Sean Doyle is an engineer from Los Angeles, California. Sean's primary focuses include Internet Security, Web Spam, and Online Marketing.

Comments ( 87 )

  1. ReplyJD Sallinger
    Team Mazda Subaru in Caldwell, Idaho sent out the same Money Carlo game mailer, with a winning 777-777 match, of course. I'm glad I read here that it is a scam, it saved me a drive over from Boise/Meridian.
  2. ReplyAnonymous
    A sad state of the auto sales industry. Spirit Dodge and Chrysler Jeep is also amongst the frauds. Located in Swedes boro, Nj. I hope they don't sell a single car during the "game" scam time. This will hurt these dealerships in the long haul. Do they not see this? Maybe if they sold more reliable cars like Honda's or Toyota's they'd be less desperate and fraudulent. Shame on you Spirit Dodge of South Jersey.
  3. ReplyAnonymous
    The car dealer below just sent my mother in law and I one those "Money Carlo" game scams each in the mail yesterday. County Ford 105 Auto Park Dr.
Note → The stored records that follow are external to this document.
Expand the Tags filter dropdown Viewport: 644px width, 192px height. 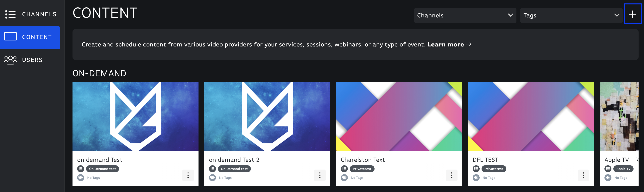[x=571, y=15]
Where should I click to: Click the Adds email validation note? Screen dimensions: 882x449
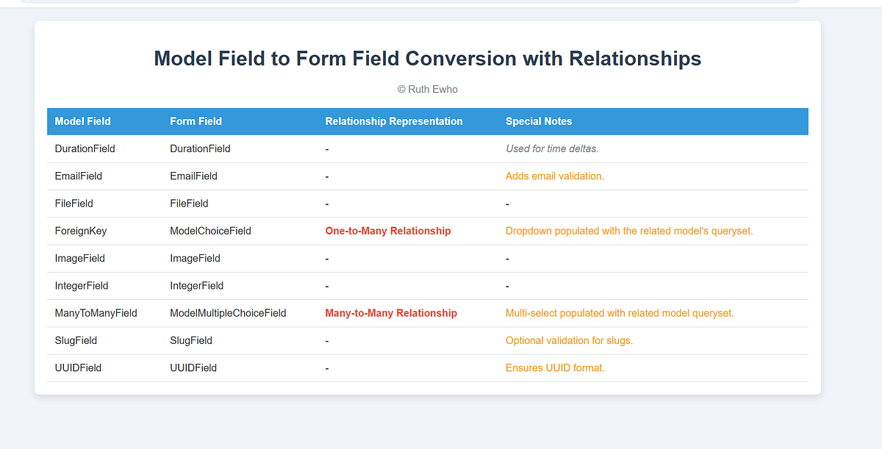[x=555, y=176]
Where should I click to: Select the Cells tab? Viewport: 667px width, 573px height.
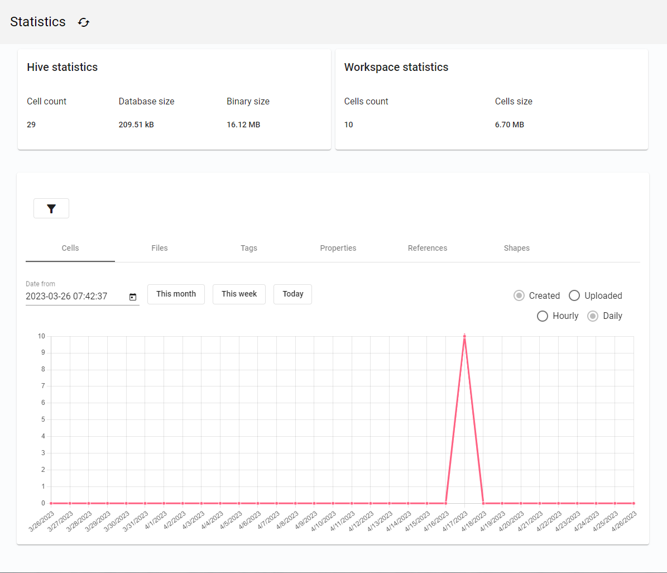click(x=70, y=248)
Graham, NC. 27253 We both got matching 777 on our cards which says we each won a 50" 4K Ultra TV. I did an internet search about this game to find out more about it and quickly saw its a dirty SCAM they're pulling on EVERYONE! These scammers should be shut down.
    • ReplyAnonymous
      I also have a winning card for the TV at County Ford in Graham NC. The dealership has been giving me the run around and the company the dealership contracted to schedule the appointment to receive the prize said she wasn't going to admit that it was a scam when I called her on it. Should have known it was too good to be true! Oh well, it gave my 6 year old a moment of excitement thinking we had won a new TV!
  4. ReplyAnonymous
    Yes, add me to the list with three sevens from Sullivan Brothers. Since it looked so straight forward as stated on the game card; "if you have a matching pair you win!", I called the winners line to enter my confirmation code. The computer voice knew my name evidently by looking up my phone number, then they hit me with several personal questions such as how much money I make. I did not complete the survey but within 15 minutes I received a call from someone telling me that since I stayed at one of their resorts recently (a lie), that I won a free trip to Disney! I declined their generous offer and hung up before they could continue their non stop sales pitch. Uhhgg...
  5. ReplyImma Themma
    I too got it, got the 777, and was skeptical. I called the dealership and the receptionist sounded elusive! I felt it could be a scam and googled it! Sure enough, this site confirmed it, and I am so grateful. This sounds like a Trump-ean tactic. FOOL ME ONCE SHAME ON YOU; FOOL ME TWICE, SHAME ON YOU! No Bueno, Money Carlo!
  6. ReplyChris
    What is really shady is that they used hyphens (-) instead of the normal asterisks (*) to lead you (or rather not lead you) to the fine print. "If you have a matching pair, you win!-" That little hyphen doesn't look like anything. If there was an asterisk, it would make you want to search for the other asterisk with the rest of the information. The mailer was folded so tightly, I didn't even realize the inside had all the fine print. Jeff Wyler Chevrolet of Columbus, Ohio
  7. ReplyKari
    Hi Sean, What you may not realize is that I believe that once you go in to the dealership - they flag you and then sell your information to marketing companies who then start flooding your email address. So, even if you don't buy a car from them once they get you there, they still make money from you by selling your information to others. I have no proof, this is just my opinion based on my experiance.
  8. ReplyAnonymous
    Add: JIMMY GRANGER in Shreveport, Louisiana! Says: you now "QUALIFY" to win 1 of 4 prizes!
  9. ReplyAnonymous
    Yup, Sullivan Brothers Toyota, Kingston MA sent me one of these...you guessed it all sevens for a 5k "cash" prize.